- _Job 1_: In the forum thread below, explain why bigbog tells the couple to kneel on pieces of foam when paddling the canoe tandem.

═════ Document segment ═════

LMAO! She'd be mighty PO'd at me! :lol: Maybe she'll roll it. But it would still probably end up being my fault.


----------



## amf (Aug 12, 2010)

One word of advice... don't call those things you hold in your hands to propel the boat "oars"... its a mark of a real gaper! :-D


----------



## SkiDork (Aug 12, 2010)

amf said:


> One word of advice... don't call those things you hold in your hands to propel the boat "oars"... its a mark of a real gaper! :-D



Thank you sir may I have another


----------



## bigbog (Aug 12, 2010)

Nice Glenn!    ...drjeff's _rolling_ first weekend out......rotfl...  With any form of plastic, if you want a hull that won't oilcan, it's usually made as a sandwich of materials = heavy to lift = one reason for many composite boat's pricing.

Use the two-wheeled carts..the cart can handle one end...just picking up one end and pulling is nice over carrying the old fashioned way if you're not experienced at that.  Really makes extinct the "Thank you sir may I have another"..lol.  
The weight makes the canoe worthwhile in the water = it's not a slow barge!
Keep your upperbody over the keelline and stay loose in the hips..   I think you'll find the boat a lot more quiet(stable) that in order to paddle tandem with Mrs....pick up some ½" to 1" med. density pieces of foam for the both of you to kneel on = getting weight lower will add a lot of stability when paddling.  The painful part of kneeling is not getting some foam ankle blocks to rest on.  Just placing shoe/sandal toes on hull floor when kneeling is a killer on one's feet...that's where the pain resides that everyone relates to kneeling.   One whole block of thin foam with both kneeling pads and ankle blocks glued on is great...it's just one piece of foam to carry, just throw the darn thing in, step in, and paddle away..
Once you two get comfortable in it....you'll enjoy it.  Fwiw..it's also a good length to paddle solo.  
Sorry about rambling..I do a little teaching...fwiw(lol)(not my lifelong goal..lol, but started eons ago).  Aside from getting your paddling strokes together(ie traveling in straight line)....that's just about it


----------



## Glenn (Aug 13, 2010)

No rambling at all bigbog...those are some great tips! I appreciate it.


----------



## wa-loaf (Aug 13, 2010)

Glenn said:


> No rambling at all bigbog...those are some great tips! I appreciate it.



What Bigbog said more or less. We always used those square cushion flotation devices for padding kneeled on them and just leaned back against the seat. Much more stable and pretty comfortable actually. Used to paddle all day like that when I was a camp counselor.


----------



## tjf67 (Aug 13, 2010)

SkiDork said:


> thanks.  How easy are they to flip?  I felt it oscillating side to side and got scared so I tried to maintain a still position so as not to get anywhere near a possible point of no return.  But was I just being a wuss?  Can you tilt them pretty good before they go over?



Depends on the model but they do flip.   My 60 pound springer flipped mine out in the middle of the lake.   After struggling for 15 minutes to get back in I made him swim in.


----------



## Glenn (Aug 15, 2010)

We took the canoe out yesterday for it's first voyage. We went to the West River....in Brat.

═════ Extracted information ═════

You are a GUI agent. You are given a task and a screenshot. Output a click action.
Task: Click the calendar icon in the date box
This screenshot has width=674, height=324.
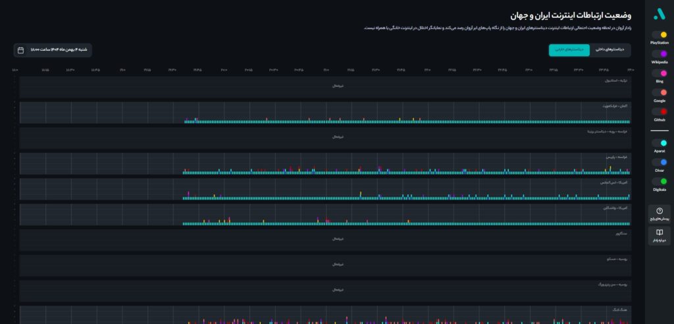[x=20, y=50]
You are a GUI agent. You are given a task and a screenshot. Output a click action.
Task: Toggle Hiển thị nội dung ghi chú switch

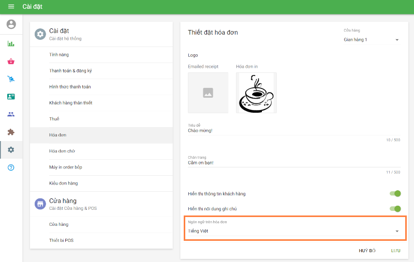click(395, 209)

═════

- _Job 2_: Lay out the lines of the two entries above as a Markdown table with the columns Row and Entry line. Number each row, skip blank lines, and leave the pictures out.

- _Exercise solution 1_: Kneeling on the foam gets the paddlers' weight lower, which adds a lot of stability when paddling. Foam ankle blocks also matter, because resting shoe or sandal toes on the hull floor while kneeling is what causes the pain people associate with kneeling.

- _Exercise solution 2_:
| Row | Entry line |
|---|---|
| 1 | You are a GUI agent. You are given a task and a screenshot. Output a click action. |
| 2 | Task: Click the calendar icon in the date box |
| 3 | This screenshot has width=674, height=324. |
| 4 | [x=20, y=50] |
| 5 | You are a GUI agent. You are given a task and a screenshot. Output a click action. |
| 6 | Task: Toggle Hiển thị nội dung ghi chú switch |
| 7 | click(395, 209) |